[Recorded data]

=======

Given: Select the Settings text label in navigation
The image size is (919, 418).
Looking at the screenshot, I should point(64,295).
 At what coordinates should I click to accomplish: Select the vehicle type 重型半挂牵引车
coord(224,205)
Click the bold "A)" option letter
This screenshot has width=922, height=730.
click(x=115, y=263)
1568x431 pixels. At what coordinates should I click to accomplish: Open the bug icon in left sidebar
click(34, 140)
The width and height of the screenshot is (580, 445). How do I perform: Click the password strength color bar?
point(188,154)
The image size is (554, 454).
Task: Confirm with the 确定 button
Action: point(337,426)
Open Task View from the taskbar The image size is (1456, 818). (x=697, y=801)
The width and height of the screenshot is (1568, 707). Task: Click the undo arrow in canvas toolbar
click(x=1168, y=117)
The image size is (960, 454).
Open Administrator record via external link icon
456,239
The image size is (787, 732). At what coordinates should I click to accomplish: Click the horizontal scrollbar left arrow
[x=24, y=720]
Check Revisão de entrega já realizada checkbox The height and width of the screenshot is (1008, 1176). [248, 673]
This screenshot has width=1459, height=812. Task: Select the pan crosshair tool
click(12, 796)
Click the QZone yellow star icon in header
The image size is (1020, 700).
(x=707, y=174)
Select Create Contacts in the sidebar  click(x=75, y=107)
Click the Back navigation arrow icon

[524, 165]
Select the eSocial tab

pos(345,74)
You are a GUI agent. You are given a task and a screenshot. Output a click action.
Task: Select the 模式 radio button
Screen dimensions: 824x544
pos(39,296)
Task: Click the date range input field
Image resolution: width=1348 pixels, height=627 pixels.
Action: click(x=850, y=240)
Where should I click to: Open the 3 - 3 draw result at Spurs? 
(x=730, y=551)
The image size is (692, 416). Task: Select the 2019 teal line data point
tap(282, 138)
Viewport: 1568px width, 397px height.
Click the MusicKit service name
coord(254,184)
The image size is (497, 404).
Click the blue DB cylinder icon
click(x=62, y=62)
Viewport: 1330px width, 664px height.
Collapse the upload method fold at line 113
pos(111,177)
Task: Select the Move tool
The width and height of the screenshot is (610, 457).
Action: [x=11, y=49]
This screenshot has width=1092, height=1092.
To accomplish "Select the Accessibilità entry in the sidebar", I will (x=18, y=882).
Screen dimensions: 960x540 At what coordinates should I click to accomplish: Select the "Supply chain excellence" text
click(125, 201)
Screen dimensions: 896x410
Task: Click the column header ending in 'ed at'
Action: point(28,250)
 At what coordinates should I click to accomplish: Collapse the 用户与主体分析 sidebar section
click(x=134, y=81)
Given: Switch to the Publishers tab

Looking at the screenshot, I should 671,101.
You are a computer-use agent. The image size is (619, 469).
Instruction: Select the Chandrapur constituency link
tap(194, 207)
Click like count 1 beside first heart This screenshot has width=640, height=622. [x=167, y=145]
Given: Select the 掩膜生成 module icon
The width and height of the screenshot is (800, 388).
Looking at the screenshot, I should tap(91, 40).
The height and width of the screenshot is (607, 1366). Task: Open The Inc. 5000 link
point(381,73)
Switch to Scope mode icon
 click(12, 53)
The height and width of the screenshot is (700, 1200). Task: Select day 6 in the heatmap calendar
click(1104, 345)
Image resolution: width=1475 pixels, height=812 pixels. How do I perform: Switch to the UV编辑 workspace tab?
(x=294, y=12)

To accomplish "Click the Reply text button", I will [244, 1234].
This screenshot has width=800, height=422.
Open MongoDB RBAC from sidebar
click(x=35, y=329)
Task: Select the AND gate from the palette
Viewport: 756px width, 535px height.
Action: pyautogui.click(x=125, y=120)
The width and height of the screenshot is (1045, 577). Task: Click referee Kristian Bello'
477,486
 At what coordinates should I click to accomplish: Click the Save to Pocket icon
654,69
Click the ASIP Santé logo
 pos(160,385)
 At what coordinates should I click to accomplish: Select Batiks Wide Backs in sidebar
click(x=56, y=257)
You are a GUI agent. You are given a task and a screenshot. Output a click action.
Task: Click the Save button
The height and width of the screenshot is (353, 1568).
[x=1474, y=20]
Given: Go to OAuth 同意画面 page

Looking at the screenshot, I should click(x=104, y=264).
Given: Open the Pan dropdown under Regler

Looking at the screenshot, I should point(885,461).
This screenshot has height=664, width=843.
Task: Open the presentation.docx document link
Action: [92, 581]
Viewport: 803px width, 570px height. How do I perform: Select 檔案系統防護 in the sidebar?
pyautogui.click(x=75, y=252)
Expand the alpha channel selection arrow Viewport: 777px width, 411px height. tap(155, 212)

=======

Task prompt » Quote all the records exactly, please, leaving none out.

Response area »
Given: Select the Settings text label in navigation
The image size is (919, 418).
Looking at the screenshot, I should point(64,295).
 At what coordinates should I click to accomplish: Select the vehicle type 重型半挂牵引车
coord(224,205)
Click the bold "A)" option letter
This screenshot has width=922, height=730.
click(x=115, y=263)
1568x431 pixels. At what coordinates should I click to accomplish: Open the bug icon in left sidebar
click(34, 140)
The width and height of the screenshot is (580, 445). How do I perform: Click the password strength color bar?
point(188,154)
The image size is (554, 454).
Task: Confirm with the 确定 button
Action: point(337,426)
Open Task View from the taskbar The image size is (1456, 818). (x=697, y=801)
The width and height of the screenshot is (1568, 707). Task: Click the undo arrow in canvas toolbar
click(x=1168, y=117)
The image size is (960, 454).
Open Administrator record via external link icon
456,239
The image size is (787, 732). At what coordinates should I click to accomplish: Click the horizontal scrollbar left arrow
[x=24, y=720]
Check Revisão de entrega já realizada checkbox The height and width of the screenshot is (1008, 1176). [248, 673]
This screenshot has width=1459, height=812. Task: Select the pan crosshair tool
click(12, 796)
Click the QZone yellow star icon in header
The image size is (1020, 700).
(x=707, y=174)
Select Create Contacts in the sidebar  click(x=75, y=107)
Click the Back navigation arrow icon

[524, 165]
Select the eSocial tab

pos(345,74)
You are a GUI agent. You are given a task and a screenshot. Output a click action.
Task: Select the 模式 radio button
Screen dimensions: 824x544
pos(39,296)
Task: Click the date range input field
Image resolution: width=1348 pixels, height=627 pixels.
Action: click(x=850, y=240)
Where should I click to: Open the 3 - 3 draw result at Spurs? 
(x=730, y=551)
The image size is (692, 416). Task: Select the 2019 teal line data point
tap(282, 138)
Viewport: 1568px width, 397px height.
Click the MusicKit service name
coord(254,184)
The image size is (497, 404).
Click the blue DB cylinder icon
click(x=62, y=62)
Viewport: 1330px width, 664px height.
Collapse the upload method fold at line 113
pos(111,177)
Task: Select the Move tool
The width and height of the screenshot is (610, 457).
Action: [x=11, y=49]
This screenshot has width=1092, height=1092.
To accomplish "Select the Accessibilità entry in the sidebar", I will (x=18, y=882).
Screen dimensions: 960x540 At what coordinates should I click to accomplish: Select the "Supply chain excellence" text
click(125, 201)
Screen dimensions: 896x410
Task: Click the column header ending in 'ed at'
Action: point(28,250)
 At what coordinates should I click to accomplish: Collapse the 用户与主体分析 sidebar section
click(x=134, y=81)
Given: Switch to the Publishers tab

Looking at the screenshot, I should 671,101.
You are a computer-use agent. The image size is (619, 469).
Instruction: Select the Chandrapur constituency link
tap(194, 207)
Click like count 1 beside first heart This screenshot has width=640, height=622. [x=167, y=145]
Given: Select the 掩膜生成 module icon
The width and height of the screenshot is (800, 388).
Looking at the screenshot, I should tap(91, 40).
The height and width of the screenshot is (607, 1366). Task: Open The Inc. 5000 link
point(381,73)
Switch to Scope mode icon
 click(12, 53)
The height and width of the screenshot is (700, 1200). Task: Select day 6 in the heatmap calendar
click(1104, 345)
Image resolution: width=1475 pixels, height=812 pixels. How do I perform: Switch to the UV编辑 workspace tab?
(x=294, y=12)

To accomplish "Click the Reply text button", I will [244, 1234].
This screenshot has width=800, height=422.
Open MongoDB RBAC from sidebar
click(x=35, y=329)
Task: Select the AND gate from the palette
Viewport: 756px width, 535px height.
Action: pyautogui.click(x=125, y=120)
The width and height of the screenshot is (1045, 577). Task: Click referee Kristian Bello'
477,486
 At what coordinates should I click to accomplish: Click the Save to Pocket icon
654,69
Click the ASIP Santé logo
 pos(160,385)
 At what coordinates should I click to accomplish: Select Batiks Wide Backs in sidebar
click(x=56, y=257)
You are a GUI agent. You are given a task and a screenshot. Output a click action.
Task: Click the Save button
The height and width of the screenshot is (353, 1568).
[x=1474, y=20]
Given: Go to OAuth 同意画面 page

Looking at the screenshot, I should click(x=104, y=264).
Given: Open the Pan dropdown under Regler

Looking at the screenshot, I should point(885,461).
This screenshot has height=664, width=843.
Task: Open the presentation.docx document link
Action: [92, 581]
Viewport: 803px width, 570px height. How do I perform: Select 檔案系統防護 in the sidebar?
pyautogui.click(x=75, y=252)
Expand the alpha channel selection arrow Viewport: 777px width, 411px height. tap(155, 212)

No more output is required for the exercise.